All I got for my sixteenth birthday was a pack of razor blades. Time to be a man, dad said. Men aren’t scruffy. Blood trickled down my jaw and I was surprised how something so small can inflict so much damage. There’s still a white sickle-curve under my cheekbone.

I practiced by running blades over a jumper to remove bobbles. There’s a knack to trimming excess molecules. Easy to get carried away until the fabric was see-through. I had to hide the holes.

It was my one degree of expression in dad’s tight ship. Up at 0600 hours. Shoes polished to mirrors. Lights out by 2100 hours. When I was stressed with exams, I’d score notebooks and light the ribbons in the garden, watch the ashes blow away before preparing dinner for dad getting home from work.
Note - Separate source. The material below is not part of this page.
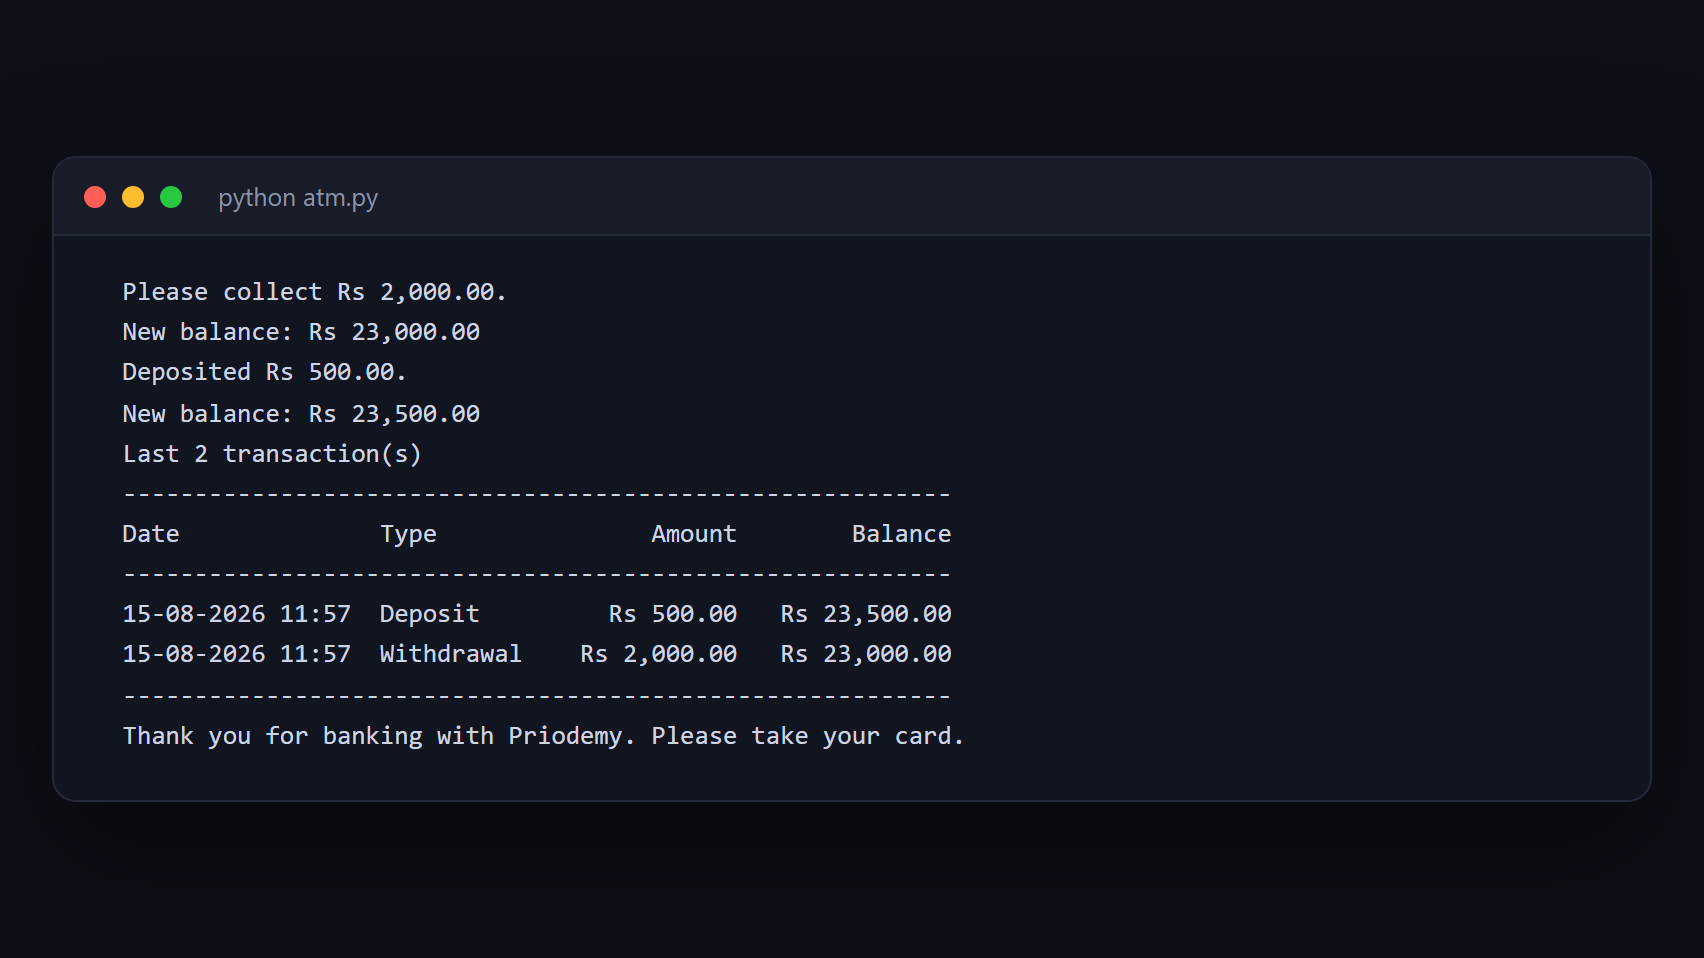Click the "Deposited Rs 500.00." line
1704x958 pixels.
[265, 372]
Bloody matches are going missing, he’d growl. Then later it’d be something else. Too much salt. Dragging the clarts in, you’ll get a clip. I learned to ignore it.

I became fascinated with reduction--I’d be lying if I didn’t admit that. It taught me that nothing matters. I’ve never been attached to much. It’s not a frugal thing--we had everything we needed, so I wanted nothing. Friends come and go. I’d inherited an indifferent disposition and never felt lonely. I got on with life, found I enjoyed woodcutting.

I filed one of the original razors down and wore it on a chain. It seemed the thing to do. A cold metal reminder against my chest.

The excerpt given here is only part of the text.